Now we define differential modules. For this we need a simple lemma; first consider the second case assumed in §Derivations, ⁋Definition 2. That is, we consider a commutative ring $A$, a $\Delta$-graded $A$-algebra $E$, a graded $A$-module $F$, and an $\varepsilon$-derivation $d:E \rightarrow F$.

Functoriality of Derivations

In addition to the above assumptions, we assume that every algebra appearing in this section is unital associative, and all algebra homomorphisms are unital.

Proposition 1 Let two associative unital graded $A$-algebras $E,F$ be given, let $M$ be an $(E,E)$-bimodule, and let $N$ be a graded $(F,F)$-bimodule. Then for a graded $A$-algebra homomorphism $\rho: E \rightarrow F$ and a degree $0$ graded $E$-homomorphism $\theta: M \rightarrow N$ of $E$-bimodules defined by $\rho$, the following hold.

For any $\varepsilon$-derivation $d': F \rightarrow N$, the composition $d'\circ\rho: E \rightarrow \rho^\ast N$ is also an $\varepsilon$-derivation of the same degree.
For any $\varepsilon$-derivation $d: E \rightarrow M$, the composition $\theta\circ d: E \rightarrow \rho^\ast N$ is also an $\varepsilon$-derivation of the same degree.

The proof of this is immediate from the definition of $\rho^\ast$. Meanwhile, in this situation we can also give $F$ an $(E,E)$-bimodule structure.
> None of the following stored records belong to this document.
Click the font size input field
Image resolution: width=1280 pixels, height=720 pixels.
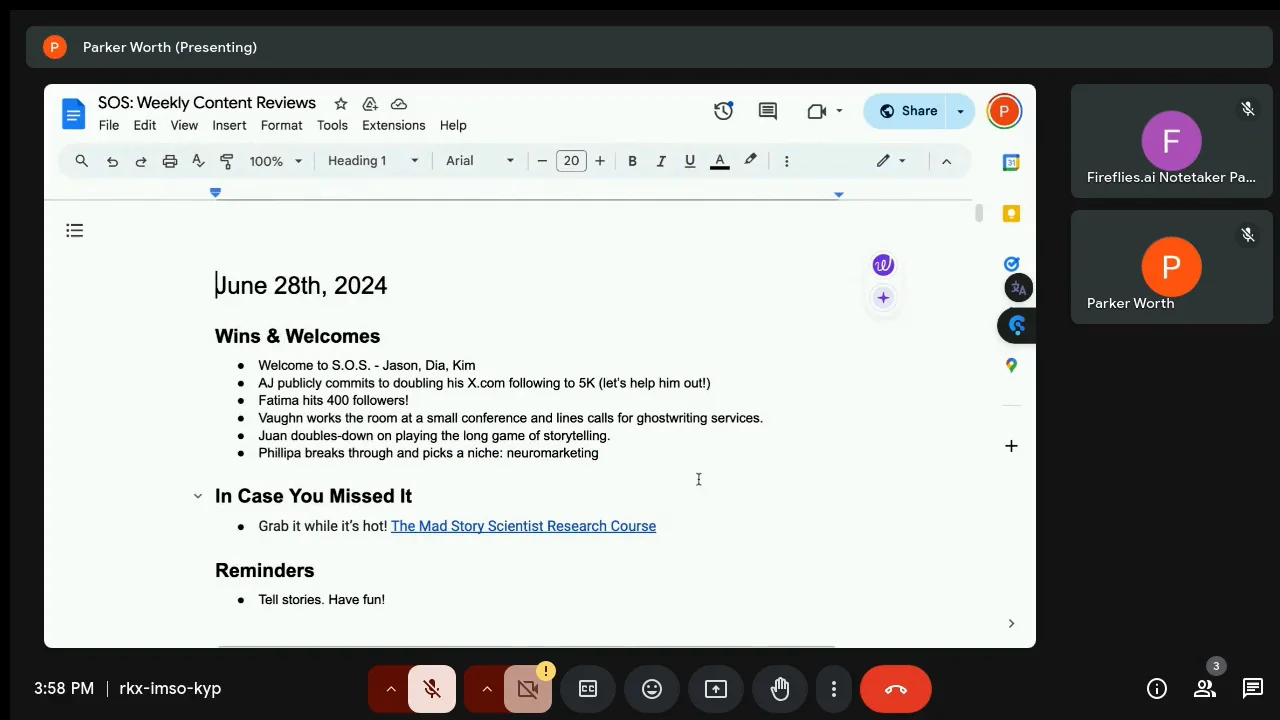pos(571,161)
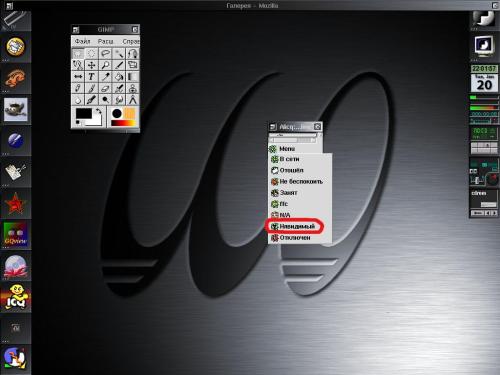Select the Text tool in GIMP
The width and height of the screenshot is (500, 375).
click(x=91, y=77)
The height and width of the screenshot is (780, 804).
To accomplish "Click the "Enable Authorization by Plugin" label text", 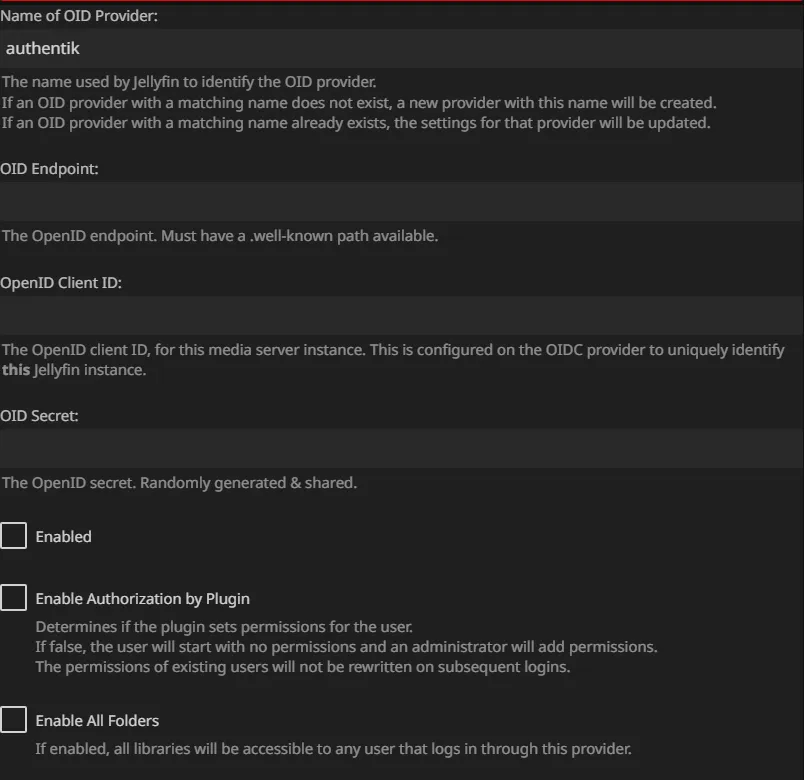I will 142,599.
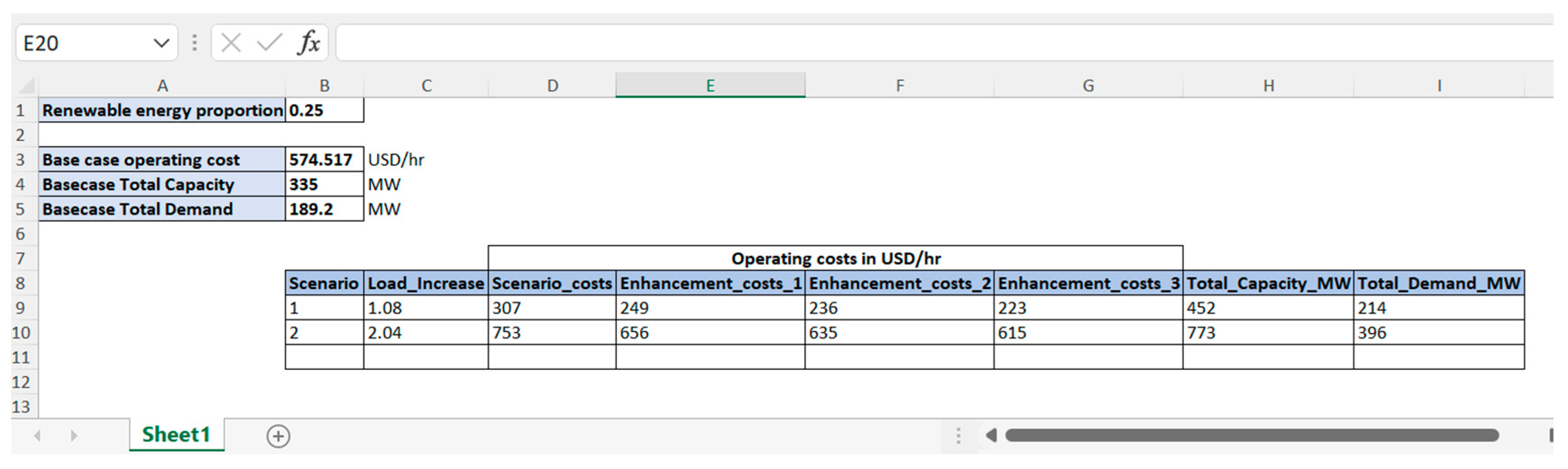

Then it is natural to ask when $d':F \rightarrow N$ is also (left/right) $E$-linear.

Proposition 2 Assume the situation of Proposition 1, and let an $\varepsilon$-derivation $d': F \rightarrow N$ be given. Then $d'$ is left (resp. right) $E$-linear if and only if $d'$ vanishes identically on the subalgebra $\rho(E)$ of $F$.

Now define $\Der_A(F, N)$ to be the set of $A$-derivations from $F$ to $N$. Then the set of derivations satisfying the condition of Proposition 2 and becoming $E$-linear is the same as the set of derivations vanishing identically on $\rho(E)$, so this set forms an $A$-submodule of $\Der_A(F, N)$. We denote this by $\Der_E(F,N)$.

In addition, let three graded $A$-algebras $E,F,G$ be given, and let graded $A$-algebra homomorphisms $\rho: A \rightarrow B$, $\sigma: B \rightarrow C$ be given. Then for any graded $A$-algebra $H$, the sequence

\[0 \rightarrow \Der_F(G, H) \rightarrow \Der_E(G,H) \rightarrow \Der_E(F, H)\]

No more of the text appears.